M, et al, 1999; Ko YH, et al, 2016). Mayoritas dari baktermia pada infeksi saluran kemih

disebabkan oleh bakteri gram negatif, dimana tingginya jumlah bakteri akan mempengaruhi

jumlah lipopolisakarida bebas dan endotoksin yang pada akhirnya mempengaruhi kadar serum

prokalsitonin (Nieuwkoop CV, et al, 2010). Konsentrasi PCT berhubungan dengan tingkat

keparahan disfungsi organ multiple yang merupakan akibat dari inflamasi sistemis yang

ditimbulkan oleh infeksi (Meisner, et al, 1999; Matthiaou, et al, 2012). PCT efektif untuk

mengidentifikasi etiologi bakteri dan tingkat keparahan infeksi (Lee, 2013). Namun beberapa

pasien mengalami perburukan kondisi umum hanya dalam waktu satu hari, dan memerlukan

tindakan intervensi emergensi, penelitian terbaru menunjukkan bahwa kadar serum prokalsitonin

meningkat secara signifikan pada pasien dengan infeksi saluran kemih yang mengalami

obstruksi, dibandingkan dengan pasien infeksi saluran kemih tanpa obstruksi, menunjukan

potensi prokalsitonin sebagai biomarker yang berguna bagi klinisi untuk cepat mengambil

keputusan dalam menentukan waktu yang tepat untuk melakukan tindakan intervensi pada pasien

dengan infeksi saluran kemih dengan obstruksi (Sugimoto K, et al 2013). Penggunaan PCT

diharapkan dapat mengurangi biaya yang digunakan untuk pemeriksaan kultur darah dan urine,

serta mengurangi lama perawatan di rumah sakit, yang pada akhirnya mengurangi keseluruhan

biaya medis.

2.4 White Blood Cell (WBC)

Leukosit adalah sel darah putih yang membentuk komponen darah dan merupakan bagian dari

sistem kekebalan tubuh dimana infeksi akan meng aktivasi sistem komplemen yang memicu
respons pro inflamasi yang salah satunya akan menstimulasi pembentukan netrofil granulosit.

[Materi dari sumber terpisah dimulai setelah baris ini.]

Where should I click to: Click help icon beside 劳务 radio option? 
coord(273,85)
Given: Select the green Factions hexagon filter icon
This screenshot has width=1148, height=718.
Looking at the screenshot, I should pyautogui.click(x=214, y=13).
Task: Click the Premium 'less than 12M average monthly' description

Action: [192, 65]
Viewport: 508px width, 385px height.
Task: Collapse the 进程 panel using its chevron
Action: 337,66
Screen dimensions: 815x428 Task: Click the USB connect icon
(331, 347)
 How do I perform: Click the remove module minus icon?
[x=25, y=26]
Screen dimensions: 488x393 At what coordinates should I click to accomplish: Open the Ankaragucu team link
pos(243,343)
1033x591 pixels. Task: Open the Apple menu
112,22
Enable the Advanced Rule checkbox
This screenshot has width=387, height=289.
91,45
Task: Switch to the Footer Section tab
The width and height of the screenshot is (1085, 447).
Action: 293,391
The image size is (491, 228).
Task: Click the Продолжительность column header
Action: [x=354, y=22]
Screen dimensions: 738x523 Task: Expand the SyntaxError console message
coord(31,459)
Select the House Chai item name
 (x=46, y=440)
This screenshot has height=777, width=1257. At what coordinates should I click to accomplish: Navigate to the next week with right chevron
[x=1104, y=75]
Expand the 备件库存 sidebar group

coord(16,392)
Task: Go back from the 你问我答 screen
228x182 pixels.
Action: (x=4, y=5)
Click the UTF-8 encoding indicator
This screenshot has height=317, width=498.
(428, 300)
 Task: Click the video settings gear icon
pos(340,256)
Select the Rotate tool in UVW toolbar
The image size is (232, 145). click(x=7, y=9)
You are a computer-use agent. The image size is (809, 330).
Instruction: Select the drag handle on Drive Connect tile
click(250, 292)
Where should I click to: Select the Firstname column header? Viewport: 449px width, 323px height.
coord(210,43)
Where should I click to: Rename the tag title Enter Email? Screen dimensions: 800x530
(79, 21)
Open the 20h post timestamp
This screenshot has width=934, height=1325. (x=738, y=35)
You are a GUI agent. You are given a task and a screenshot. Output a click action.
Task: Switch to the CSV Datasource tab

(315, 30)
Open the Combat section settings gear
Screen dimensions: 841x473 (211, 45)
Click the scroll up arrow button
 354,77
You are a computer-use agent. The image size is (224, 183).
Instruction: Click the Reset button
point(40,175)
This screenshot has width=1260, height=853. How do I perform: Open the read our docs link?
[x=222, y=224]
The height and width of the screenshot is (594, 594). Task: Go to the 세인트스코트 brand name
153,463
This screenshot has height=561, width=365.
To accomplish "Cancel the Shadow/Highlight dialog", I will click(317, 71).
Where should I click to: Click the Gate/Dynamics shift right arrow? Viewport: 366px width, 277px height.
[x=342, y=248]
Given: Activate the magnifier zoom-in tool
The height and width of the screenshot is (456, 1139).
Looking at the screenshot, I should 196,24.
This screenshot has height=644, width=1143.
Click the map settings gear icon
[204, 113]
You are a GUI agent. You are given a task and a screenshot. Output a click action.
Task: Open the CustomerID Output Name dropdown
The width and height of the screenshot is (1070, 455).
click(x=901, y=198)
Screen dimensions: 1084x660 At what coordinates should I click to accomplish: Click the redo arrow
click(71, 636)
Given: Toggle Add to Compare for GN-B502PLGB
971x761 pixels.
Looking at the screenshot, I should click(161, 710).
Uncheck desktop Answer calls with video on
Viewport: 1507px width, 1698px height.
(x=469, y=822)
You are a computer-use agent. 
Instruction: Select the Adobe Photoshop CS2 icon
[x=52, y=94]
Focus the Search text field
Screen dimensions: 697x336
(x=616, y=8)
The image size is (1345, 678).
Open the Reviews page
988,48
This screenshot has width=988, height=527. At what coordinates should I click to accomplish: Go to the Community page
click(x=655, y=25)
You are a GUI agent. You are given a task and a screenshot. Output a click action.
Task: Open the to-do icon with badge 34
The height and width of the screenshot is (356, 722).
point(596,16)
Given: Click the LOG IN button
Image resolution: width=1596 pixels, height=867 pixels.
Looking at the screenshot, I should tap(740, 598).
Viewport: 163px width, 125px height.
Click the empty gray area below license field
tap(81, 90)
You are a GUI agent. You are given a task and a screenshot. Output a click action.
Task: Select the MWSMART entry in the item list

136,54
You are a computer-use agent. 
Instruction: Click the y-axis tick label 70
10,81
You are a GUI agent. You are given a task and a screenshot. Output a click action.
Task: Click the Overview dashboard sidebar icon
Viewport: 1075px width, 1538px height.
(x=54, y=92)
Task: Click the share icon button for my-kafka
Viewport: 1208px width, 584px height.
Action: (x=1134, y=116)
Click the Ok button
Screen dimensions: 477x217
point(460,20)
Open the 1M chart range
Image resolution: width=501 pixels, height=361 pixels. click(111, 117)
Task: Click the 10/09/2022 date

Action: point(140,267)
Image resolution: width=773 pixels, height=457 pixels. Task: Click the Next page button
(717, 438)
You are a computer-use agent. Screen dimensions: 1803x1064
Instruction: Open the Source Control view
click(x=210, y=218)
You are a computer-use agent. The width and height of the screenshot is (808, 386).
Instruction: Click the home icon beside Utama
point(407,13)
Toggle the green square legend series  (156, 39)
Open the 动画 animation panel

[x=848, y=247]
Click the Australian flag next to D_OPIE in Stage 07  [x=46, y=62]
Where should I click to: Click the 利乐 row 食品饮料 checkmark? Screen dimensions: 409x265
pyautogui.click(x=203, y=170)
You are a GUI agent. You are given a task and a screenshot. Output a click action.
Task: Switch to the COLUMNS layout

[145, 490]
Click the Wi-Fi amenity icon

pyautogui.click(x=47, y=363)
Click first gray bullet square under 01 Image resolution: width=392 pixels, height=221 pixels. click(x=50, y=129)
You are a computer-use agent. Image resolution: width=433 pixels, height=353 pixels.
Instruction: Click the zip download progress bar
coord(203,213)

Meskipun WBC banyak dijadikan patokan utuk mendiagnosis infeksi akut, pemeriksan

laboratorium ini bukan merupakan marker inflamasi yang spesifik dan tidak dapat diandalkan

untuk membedakan infeksi bakteri dari infeksi virus dan penyebab peradangan non spesifik

lainnya.

Gambar 2.1. Patofisiologi Urosepsis (modifikasi dari Dreger, et al, 2015

2.5 Nitrit Urine (NU)


Nitrit urine timbul karena bakteri yang menyebabkan infeksi saluran kemih membuat

enzim reduktase yang mengubah nitrat menjadi nitrit. Nitrit urine juga dapat dijadikan tanda

adanya infeksi bakteri pada traktus urinarius. Namun Kontaminasi pada sampel, obtruksi total

saluran kemih bagian atas, dan keberadaan bakteri nitrit negatif dapat menyebabkan salah

interpretasi pada pemeriksaan urinalisa (Papagiannopoulos, et al, 2016).